### [Stored records]
# # #

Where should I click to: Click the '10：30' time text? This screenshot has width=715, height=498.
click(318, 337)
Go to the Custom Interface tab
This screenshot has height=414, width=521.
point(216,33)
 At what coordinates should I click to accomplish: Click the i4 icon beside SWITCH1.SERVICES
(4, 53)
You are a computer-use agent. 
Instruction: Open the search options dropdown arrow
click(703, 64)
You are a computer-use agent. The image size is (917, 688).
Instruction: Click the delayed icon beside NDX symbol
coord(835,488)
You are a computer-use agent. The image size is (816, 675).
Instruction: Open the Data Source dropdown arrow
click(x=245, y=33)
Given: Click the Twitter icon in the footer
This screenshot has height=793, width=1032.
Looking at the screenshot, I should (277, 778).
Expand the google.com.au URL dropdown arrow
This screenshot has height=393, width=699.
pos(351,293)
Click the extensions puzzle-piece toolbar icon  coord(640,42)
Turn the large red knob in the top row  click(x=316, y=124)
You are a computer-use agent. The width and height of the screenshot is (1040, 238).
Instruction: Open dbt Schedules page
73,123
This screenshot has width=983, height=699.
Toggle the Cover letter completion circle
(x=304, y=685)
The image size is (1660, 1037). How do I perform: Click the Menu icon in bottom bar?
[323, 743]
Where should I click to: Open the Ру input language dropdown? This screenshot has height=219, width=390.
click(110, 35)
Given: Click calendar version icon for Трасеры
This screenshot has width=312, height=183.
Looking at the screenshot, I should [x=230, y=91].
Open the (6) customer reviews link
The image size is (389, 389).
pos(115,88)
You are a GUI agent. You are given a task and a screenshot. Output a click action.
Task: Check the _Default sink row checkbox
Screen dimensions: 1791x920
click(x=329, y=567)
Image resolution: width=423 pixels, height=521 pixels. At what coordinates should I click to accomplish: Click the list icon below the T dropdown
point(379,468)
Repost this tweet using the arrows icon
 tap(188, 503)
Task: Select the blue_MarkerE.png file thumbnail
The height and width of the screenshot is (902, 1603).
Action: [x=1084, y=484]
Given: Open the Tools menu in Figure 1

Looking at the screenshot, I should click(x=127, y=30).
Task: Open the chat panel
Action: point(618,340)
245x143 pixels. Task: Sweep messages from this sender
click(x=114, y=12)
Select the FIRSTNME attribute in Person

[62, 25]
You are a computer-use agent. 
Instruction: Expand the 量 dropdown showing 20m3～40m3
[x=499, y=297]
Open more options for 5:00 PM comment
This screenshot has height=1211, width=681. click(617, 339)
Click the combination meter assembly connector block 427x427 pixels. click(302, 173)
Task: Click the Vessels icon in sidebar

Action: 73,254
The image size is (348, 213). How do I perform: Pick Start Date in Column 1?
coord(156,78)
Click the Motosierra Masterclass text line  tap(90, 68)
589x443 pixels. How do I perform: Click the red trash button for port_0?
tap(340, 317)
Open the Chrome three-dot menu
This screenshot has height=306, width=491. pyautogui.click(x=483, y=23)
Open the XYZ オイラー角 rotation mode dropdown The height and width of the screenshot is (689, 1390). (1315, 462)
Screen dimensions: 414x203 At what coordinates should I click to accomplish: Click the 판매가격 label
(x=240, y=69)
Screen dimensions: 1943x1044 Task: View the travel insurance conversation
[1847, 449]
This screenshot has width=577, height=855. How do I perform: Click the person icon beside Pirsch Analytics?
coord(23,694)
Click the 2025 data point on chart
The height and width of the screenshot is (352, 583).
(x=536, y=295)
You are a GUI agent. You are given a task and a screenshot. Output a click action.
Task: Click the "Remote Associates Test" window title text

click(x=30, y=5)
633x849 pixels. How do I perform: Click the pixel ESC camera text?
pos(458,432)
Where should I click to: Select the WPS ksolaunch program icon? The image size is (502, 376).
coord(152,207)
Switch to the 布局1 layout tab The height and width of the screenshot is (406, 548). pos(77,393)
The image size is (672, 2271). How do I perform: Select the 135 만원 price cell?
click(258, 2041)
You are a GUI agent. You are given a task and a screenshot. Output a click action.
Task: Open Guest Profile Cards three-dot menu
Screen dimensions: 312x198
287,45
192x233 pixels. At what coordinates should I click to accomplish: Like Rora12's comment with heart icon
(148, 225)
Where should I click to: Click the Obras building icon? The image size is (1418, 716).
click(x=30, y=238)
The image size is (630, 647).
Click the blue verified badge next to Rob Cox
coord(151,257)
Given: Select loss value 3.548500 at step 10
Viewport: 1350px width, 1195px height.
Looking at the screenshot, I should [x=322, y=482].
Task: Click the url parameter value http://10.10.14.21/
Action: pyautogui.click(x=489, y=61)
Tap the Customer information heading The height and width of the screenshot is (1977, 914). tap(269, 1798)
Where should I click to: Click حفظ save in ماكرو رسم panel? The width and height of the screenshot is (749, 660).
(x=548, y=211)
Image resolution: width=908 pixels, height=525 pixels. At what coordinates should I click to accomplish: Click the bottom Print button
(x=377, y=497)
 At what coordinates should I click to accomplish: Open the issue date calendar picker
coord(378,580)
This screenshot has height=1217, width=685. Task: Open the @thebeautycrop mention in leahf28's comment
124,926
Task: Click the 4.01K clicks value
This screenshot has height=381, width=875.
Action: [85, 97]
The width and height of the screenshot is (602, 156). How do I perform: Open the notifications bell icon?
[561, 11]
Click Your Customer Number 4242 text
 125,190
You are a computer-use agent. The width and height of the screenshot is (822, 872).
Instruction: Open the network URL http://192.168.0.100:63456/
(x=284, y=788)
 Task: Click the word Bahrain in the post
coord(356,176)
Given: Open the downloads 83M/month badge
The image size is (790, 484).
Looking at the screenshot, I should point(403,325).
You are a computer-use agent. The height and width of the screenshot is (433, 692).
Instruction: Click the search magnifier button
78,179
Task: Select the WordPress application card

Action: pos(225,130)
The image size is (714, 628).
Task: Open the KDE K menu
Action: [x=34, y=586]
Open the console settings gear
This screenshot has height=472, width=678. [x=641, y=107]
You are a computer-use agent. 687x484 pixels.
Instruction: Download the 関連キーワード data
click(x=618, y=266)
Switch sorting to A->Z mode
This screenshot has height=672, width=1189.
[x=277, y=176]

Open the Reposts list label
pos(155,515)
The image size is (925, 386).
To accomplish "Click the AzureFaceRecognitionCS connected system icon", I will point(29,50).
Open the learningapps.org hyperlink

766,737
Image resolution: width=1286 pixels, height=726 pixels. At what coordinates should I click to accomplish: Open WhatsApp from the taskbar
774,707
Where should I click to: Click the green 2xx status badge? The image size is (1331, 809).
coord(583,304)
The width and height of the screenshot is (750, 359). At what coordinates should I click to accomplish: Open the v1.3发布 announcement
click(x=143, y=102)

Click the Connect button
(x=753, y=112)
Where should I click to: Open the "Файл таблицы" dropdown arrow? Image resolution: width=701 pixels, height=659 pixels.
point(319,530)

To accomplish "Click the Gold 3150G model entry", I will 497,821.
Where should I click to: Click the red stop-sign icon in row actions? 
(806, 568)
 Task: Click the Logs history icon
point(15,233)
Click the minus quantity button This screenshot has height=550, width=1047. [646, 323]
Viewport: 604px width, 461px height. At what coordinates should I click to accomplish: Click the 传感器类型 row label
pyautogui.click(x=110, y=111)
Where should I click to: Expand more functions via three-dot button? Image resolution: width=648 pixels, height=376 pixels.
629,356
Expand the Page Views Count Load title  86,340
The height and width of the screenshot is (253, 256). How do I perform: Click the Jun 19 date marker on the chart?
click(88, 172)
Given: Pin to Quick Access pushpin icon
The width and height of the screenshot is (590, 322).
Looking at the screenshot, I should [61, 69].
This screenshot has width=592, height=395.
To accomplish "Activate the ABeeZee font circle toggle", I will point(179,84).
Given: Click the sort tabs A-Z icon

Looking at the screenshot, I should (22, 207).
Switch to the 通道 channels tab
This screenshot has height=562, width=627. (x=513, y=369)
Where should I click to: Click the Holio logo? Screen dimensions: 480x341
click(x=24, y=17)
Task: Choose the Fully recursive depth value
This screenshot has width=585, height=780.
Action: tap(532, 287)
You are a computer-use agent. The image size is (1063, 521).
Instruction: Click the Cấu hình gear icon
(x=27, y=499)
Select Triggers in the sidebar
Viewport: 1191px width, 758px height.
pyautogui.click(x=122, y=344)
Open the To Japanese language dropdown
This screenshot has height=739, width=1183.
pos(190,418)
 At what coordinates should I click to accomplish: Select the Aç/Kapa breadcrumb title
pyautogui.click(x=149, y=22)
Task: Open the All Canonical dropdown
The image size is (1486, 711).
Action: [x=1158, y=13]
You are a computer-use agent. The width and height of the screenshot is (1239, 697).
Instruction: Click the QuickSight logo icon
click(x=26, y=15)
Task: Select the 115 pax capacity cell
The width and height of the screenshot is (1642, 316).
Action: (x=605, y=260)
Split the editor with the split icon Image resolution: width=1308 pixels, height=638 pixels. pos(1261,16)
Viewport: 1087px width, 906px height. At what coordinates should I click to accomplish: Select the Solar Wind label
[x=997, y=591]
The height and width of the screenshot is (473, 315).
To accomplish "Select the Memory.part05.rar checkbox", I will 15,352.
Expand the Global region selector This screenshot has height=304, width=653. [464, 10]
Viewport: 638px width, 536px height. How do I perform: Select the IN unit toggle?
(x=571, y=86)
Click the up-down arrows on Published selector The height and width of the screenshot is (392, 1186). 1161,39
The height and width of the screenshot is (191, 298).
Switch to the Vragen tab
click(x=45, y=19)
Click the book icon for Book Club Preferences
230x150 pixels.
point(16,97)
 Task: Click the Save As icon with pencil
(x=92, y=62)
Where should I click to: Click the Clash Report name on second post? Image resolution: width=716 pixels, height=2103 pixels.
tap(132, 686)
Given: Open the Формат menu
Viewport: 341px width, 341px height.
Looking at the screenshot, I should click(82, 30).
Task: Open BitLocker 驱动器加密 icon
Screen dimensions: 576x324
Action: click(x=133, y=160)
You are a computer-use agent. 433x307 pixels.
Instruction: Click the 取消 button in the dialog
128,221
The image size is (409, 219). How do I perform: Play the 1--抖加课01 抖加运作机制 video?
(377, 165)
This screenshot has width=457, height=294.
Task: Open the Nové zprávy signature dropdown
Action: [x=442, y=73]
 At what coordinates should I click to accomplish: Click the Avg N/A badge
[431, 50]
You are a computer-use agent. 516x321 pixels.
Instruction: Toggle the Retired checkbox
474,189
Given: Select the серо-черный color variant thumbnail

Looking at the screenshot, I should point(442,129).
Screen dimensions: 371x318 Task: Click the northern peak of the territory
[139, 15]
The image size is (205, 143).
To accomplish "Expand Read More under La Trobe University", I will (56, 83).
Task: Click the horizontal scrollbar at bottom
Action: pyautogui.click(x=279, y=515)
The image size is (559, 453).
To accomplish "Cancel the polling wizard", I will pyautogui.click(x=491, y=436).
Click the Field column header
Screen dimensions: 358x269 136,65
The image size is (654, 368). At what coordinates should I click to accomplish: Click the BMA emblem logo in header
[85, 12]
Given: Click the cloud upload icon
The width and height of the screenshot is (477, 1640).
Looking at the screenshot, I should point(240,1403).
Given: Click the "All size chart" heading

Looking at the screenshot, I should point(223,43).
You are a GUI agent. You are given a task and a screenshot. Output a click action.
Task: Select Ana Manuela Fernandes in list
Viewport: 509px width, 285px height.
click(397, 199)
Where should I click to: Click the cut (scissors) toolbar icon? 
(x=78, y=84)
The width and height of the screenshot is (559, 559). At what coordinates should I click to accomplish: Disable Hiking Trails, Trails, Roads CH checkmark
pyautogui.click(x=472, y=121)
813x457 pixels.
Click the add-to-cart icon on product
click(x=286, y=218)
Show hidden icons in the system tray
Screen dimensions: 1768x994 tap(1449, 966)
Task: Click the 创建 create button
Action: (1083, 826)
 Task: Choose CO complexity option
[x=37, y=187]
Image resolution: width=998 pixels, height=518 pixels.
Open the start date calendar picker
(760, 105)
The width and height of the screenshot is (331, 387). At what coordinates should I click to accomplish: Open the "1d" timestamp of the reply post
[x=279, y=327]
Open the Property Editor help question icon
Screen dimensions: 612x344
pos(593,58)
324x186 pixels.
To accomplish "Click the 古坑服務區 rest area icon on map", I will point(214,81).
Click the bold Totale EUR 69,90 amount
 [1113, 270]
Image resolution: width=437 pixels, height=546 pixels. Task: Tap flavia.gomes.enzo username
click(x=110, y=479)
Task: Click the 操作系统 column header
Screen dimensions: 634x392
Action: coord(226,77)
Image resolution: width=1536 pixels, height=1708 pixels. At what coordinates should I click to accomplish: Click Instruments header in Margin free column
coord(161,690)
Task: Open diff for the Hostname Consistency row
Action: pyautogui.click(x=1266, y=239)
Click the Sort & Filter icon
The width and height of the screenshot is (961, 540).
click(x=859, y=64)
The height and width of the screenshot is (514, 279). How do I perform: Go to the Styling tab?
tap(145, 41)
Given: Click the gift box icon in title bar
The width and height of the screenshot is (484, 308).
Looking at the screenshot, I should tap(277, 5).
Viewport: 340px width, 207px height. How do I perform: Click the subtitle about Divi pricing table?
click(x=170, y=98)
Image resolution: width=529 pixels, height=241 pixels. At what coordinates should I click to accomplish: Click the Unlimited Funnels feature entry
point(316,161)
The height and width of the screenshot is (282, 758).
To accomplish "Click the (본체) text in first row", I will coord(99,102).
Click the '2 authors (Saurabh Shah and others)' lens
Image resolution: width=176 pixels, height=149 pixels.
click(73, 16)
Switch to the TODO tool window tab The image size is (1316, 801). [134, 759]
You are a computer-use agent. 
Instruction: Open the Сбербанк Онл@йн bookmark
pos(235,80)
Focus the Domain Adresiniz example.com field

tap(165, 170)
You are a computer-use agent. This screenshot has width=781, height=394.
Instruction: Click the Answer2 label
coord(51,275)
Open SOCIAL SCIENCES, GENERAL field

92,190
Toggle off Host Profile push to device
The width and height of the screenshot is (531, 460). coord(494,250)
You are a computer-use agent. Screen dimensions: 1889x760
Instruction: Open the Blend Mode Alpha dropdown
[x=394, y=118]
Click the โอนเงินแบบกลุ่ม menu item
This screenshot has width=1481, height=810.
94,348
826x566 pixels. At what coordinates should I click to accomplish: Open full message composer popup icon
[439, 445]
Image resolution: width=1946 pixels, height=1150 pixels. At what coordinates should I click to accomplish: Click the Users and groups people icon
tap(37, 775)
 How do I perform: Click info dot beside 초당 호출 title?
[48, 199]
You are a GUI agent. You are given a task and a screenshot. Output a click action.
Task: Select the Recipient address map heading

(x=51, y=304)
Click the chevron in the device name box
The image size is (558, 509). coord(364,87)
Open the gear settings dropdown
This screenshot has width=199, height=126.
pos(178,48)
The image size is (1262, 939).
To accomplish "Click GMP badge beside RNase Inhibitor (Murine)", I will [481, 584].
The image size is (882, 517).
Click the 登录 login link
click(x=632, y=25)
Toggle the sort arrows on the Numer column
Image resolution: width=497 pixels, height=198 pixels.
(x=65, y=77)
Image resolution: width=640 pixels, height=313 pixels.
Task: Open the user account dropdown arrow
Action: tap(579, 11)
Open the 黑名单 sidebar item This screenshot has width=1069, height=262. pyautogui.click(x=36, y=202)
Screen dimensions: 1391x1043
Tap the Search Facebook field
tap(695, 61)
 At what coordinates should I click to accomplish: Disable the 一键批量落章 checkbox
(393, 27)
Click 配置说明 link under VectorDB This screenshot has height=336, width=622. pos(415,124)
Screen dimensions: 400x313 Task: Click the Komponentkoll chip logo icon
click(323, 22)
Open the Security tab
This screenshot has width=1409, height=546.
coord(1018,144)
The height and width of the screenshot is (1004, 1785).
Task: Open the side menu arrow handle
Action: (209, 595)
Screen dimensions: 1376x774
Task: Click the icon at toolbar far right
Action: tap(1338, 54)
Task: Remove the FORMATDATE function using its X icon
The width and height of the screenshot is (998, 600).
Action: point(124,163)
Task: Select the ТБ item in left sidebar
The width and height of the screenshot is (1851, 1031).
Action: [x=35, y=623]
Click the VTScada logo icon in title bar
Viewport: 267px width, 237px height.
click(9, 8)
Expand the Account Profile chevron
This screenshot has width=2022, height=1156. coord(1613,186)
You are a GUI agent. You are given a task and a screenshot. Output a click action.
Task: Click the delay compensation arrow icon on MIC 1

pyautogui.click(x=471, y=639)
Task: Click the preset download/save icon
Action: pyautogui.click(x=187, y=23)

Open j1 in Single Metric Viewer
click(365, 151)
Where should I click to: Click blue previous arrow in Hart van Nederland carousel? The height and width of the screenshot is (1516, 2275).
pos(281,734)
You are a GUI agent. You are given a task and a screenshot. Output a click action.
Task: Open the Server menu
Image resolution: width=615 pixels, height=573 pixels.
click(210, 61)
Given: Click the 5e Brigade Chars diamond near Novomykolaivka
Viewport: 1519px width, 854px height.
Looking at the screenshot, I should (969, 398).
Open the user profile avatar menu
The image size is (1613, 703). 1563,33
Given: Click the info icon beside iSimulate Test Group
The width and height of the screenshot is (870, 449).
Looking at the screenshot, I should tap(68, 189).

# # #

Copy the part of the records that opens with the line containing "Task: Select the 115 pax capacity cell" and closes with the line containing "Expand the Global", keeping every line exactly the same.

Task: Select the 115 pax capacity cell
The width and height of the screenshot is (1642, 316).
Action: (x=605, y=260)
Split the editor with the split icon Image resolution: width=1308 pixels, height=638 pixels. pos(1261,16)
Viewport: 1087px width, 906px height. At what coordinates should I click to accomplish: Select the Solar Wind label
[x=997, y=591]
The height and width of the screenshot is (473, 315).
To accomplish "Select the Memory.part05.rar checkbox", I will 15,352.
Expand the Global region selector This screenshot has height=304, width=653. [464, 10]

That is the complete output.